Intinya saya tidak tahu apapun tentang sepak terjang Parpol yang dimaksud
tersebut. Ini bukan hanya perkara saya
mau atau tidak, namun bagaimana pertanggungjawaban selanjutnya. Bagaimanapun
saya berdomisili di Jogja, bukan di kota kelahiran saya.
Partai
Politik Vs Kepentingan Mahasiswa
Mungkin banyak yang tidak
terima saat saya menghubungkan antara partai dan mahasiswa. Sebab selama ini
mahasiswa diidentikkan sebagai komunitas independent yang tidak bisa disusupi
oleh kepentingan partai macam apapun. Namun, sepertinya kita harus mulai bisa
membuka mata dan telinga. Mahasiswa kita tetap saja manusia yang punya
keberpihakan politik. Mereka tetap punya hak-hak politik mereka, untuk memilih,
dipilih bahkan menjadi pengurus. Sayangnya ada banyak kejadian-kejadian di
lapangan yang akhirnya membuat kita terutama yang mahasiswa harus sering-sering
mengingatkan teman-teman satu perjuangan untuk tetap bisa berpikir rasional dan
obyektif. Mendukung bukan berarti menyetujui segala hal.
Kampus tempat saya belajar
menyuguhkan banyak pilihan, termasuk juga pilihan untuk memilih partai politik.
Bahkan ada partai politik yang punya masa pendukung yang cukup banayk dari
kampus saya. lalu, salahkah? Tidak, itu tidak masalah. Sudut pandang kebebasan memilih
mengatakan bahwa itu tidak salah. Namun, akan menjadi salah apabila cara
mensikapinya ‘amburadul’. Sebagai contoh cara aktivasi masa. Pesan singkat
aktivasi masa untuk Parpol tertentu dulu sering kali saya dapatkan. Mungkin
karena saya terciri seperti pendukung parpol tertentu. Saya tidak pernah
menyalahkan masalah itu, hanya saja bahasa yang digunakan untuk aktivasi adalah
bahasa yang salah kaprah.
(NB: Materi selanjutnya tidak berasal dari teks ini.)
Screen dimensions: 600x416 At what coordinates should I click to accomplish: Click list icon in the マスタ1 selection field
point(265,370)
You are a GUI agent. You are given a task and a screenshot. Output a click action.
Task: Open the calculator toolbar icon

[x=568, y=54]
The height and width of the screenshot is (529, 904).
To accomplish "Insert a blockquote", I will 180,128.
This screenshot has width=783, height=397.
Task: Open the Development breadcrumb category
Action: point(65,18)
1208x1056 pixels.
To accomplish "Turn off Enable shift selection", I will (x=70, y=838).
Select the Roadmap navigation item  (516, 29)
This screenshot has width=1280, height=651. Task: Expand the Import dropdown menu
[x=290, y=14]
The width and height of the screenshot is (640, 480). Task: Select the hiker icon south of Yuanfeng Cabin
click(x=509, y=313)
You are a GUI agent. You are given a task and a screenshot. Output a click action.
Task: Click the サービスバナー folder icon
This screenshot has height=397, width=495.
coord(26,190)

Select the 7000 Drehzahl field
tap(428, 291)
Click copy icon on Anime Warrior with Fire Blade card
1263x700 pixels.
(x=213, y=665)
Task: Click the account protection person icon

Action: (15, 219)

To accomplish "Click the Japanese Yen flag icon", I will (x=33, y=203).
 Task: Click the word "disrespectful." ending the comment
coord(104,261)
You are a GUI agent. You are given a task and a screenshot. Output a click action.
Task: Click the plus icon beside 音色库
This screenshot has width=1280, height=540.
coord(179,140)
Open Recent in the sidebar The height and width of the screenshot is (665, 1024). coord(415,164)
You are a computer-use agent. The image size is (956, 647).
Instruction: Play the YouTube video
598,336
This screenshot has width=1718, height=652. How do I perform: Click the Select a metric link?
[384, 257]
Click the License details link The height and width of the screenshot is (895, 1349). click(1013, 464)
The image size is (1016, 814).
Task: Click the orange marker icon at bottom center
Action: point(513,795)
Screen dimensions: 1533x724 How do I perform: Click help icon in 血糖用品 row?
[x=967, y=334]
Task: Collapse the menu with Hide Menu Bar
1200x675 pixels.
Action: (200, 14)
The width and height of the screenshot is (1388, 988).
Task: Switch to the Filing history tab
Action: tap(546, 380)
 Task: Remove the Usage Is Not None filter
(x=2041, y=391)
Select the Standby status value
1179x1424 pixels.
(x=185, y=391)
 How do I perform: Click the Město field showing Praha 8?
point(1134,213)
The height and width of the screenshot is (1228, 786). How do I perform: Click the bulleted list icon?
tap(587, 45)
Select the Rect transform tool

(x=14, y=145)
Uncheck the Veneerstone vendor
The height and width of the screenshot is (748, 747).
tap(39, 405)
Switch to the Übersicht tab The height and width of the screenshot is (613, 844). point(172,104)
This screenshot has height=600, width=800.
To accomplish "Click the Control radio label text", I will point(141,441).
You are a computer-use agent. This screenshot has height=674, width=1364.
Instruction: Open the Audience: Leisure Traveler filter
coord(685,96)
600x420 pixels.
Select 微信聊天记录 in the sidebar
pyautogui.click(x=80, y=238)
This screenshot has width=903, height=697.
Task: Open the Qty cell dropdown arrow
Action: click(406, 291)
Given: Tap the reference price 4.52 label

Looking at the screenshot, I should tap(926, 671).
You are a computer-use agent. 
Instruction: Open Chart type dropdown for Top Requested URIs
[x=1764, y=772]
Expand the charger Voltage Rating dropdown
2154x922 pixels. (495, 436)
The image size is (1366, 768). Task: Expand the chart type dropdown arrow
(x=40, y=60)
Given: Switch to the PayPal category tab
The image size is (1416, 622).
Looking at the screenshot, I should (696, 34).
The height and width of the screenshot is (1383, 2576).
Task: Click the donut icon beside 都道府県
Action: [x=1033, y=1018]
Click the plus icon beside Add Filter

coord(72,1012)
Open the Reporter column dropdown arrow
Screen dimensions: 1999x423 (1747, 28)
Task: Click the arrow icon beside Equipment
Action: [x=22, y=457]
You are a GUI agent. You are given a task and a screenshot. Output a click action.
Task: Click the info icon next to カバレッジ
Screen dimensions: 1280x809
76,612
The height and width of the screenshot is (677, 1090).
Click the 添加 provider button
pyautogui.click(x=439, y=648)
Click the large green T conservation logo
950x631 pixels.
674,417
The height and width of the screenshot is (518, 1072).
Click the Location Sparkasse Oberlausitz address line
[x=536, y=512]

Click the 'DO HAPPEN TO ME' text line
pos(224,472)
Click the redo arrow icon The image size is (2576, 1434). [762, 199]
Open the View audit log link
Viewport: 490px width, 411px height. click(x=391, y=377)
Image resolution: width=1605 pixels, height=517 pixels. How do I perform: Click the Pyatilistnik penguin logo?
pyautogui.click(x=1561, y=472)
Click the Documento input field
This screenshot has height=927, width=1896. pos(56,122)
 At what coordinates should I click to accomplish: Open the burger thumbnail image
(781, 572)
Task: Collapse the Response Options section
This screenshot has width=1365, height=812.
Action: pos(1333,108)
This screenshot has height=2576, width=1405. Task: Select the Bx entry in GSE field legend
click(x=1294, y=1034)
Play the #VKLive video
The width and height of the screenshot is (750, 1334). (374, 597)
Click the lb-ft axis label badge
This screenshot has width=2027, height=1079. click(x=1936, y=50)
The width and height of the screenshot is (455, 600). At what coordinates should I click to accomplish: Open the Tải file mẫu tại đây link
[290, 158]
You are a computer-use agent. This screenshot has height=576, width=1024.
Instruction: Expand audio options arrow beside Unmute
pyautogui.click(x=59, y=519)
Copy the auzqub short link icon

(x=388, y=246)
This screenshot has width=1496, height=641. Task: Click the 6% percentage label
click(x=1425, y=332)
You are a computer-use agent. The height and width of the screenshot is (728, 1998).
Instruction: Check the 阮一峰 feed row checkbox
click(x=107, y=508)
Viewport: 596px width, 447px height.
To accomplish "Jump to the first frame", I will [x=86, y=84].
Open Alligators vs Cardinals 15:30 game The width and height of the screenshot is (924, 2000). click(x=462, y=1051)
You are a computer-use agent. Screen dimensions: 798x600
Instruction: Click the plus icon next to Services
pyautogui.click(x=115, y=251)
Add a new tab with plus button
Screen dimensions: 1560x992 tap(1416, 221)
Bagaimana tidak salah kaprah, kami semua disebut
sebagai ‘kader kampus’, namun diajak aktivasi masyarakat untuk memilih salah
satu pasangan calon (saat itu sedang pemilukada). Kebetulan calon tersebut
berasal dari Parpol yang selama ini mempuyai banyak pendukung dari mahasiswa di
kampus saya.
Saya yang sedari awal tidak
pernah sepakat Parpol masuk kampus, hanya menanyakan satu hal.
“Kenapa P** tidak berani
menggunakan kata ‘kader P**’? Kenapa harus pakai kata kader kampus?”
Bukan jawaban yang kemudian
saya terima, justru (sejenis) hardikan yang saya terima.
“Anda mau atau tidak, kalau
tidak mau tidak perlu berangkat kegiatan ini.”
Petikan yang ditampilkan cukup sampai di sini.